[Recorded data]
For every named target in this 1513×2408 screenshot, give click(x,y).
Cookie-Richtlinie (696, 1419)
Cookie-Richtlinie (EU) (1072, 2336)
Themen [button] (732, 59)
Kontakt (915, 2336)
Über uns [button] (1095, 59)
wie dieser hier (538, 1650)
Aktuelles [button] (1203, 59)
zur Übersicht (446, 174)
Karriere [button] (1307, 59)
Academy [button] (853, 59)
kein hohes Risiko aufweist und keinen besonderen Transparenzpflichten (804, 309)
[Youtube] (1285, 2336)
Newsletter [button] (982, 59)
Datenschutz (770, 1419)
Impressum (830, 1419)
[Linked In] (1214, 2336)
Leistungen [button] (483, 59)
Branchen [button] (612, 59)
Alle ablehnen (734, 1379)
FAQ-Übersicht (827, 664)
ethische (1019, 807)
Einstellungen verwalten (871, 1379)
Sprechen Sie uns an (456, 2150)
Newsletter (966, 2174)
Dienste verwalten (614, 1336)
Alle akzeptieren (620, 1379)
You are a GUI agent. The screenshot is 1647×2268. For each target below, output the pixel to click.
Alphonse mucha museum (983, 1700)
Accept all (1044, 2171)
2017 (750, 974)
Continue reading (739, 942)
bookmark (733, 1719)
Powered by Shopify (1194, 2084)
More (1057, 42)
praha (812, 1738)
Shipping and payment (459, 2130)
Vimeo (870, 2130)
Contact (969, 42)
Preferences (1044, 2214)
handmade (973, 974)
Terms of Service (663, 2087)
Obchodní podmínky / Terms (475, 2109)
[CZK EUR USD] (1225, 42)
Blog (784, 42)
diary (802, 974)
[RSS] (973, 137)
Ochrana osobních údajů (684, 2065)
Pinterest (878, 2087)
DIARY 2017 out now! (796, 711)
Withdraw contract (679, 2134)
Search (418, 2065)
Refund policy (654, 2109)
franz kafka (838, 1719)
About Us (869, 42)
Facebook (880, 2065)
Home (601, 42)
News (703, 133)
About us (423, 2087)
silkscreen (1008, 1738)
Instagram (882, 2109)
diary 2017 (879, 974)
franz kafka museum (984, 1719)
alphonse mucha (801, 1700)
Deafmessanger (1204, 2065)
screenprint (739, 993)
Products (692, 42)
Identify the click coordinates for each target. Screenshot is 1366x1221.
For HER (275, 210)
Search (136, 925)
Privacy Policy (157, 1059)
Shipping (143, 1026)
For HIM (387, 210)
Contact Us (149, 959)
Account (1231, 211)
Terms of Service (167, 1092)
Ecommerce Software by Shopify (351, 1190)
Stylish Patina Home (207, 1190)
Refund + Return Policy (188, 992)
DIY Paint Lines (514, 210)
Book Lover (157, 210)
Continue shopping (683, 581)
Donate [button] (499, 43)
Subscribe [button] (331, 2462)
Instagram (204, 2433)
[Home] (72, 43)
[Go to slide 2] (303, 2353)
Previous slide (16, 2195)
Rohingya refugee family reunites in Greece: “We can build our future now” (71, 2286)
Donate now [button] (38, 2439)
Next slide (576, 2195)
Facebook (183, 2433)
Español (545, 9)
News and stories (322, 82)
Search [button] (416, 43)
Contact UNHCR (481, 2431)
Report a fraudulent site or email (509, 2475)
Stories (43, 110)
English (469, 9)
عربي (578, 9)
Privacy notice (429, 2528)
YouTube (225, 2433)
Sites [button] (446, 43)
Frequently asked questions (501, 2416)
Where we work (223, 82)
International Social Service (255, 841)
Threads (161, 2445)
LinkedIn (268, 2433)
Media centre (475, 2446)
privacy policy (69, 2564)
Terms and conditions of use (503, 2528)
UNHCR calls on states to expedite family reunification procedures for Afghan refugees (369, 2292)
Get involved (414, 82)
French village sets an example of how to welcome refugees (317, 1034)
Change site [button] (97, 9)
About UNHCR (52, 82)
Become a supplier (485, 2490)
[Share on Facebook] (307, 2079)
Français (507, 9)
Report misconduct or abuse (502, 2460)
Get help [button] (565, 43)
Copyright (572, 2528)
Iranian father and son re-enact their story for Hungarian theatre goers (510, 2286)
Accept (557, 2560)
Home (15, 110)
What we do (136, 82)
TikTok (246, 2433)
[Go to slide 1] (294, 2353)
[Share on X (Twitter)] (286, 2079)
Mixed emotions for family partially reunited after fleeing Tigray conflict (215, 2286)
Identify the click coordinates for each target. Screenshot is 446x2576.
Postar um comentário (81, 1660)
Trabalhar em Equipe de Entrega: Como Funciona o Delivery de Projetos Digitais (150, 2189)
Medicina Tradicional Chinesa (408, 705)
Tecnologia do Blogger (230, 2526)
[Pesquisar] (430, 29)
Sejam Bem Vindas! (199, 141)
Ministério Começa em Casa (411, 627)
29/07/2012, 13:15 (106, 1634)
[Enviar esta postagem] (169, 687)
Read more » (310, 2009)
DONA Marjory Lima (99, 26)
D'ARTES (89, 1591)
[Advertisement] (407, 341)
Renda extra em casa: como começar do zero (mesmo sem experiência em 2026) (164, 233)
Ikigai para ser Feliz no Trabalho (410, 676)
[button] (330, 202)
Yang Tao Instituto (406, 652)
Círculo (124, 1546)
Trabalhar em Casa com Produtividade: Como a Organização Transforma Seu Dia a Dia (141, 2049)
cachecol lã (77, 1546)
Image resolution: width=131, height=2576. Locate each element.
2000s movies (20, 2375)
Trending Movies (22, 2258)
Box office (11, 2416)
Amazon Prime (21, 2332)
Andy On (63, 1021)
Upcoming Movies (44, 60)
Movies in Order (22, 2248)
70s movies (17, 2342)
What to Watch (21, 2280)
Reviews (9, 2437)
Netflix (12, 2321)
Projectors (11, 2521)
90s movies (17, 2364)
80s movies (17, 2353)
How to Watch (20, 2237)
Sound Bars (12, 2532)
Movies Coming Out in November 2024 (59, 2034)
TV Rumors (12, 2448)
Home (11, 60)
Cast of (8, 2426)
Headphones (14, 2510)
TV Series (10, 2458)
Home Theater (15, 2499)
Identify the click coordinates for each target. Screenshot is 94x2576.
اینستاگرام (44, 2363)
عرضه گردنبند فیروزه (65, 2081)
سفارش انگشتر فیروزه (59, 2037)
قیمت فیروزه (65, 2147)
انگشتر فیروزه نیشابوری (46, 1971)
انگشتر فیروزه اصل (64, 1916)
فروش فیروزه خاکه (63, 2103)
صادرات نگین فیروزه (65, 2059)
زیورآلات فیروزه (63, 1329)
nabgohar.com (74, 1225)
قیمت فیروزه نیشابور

▶ [EXERCISE]
After reading the records above, give the number of lines that include "Service", and add nothing else.

▶ [COMPLETED EXERCISE]
3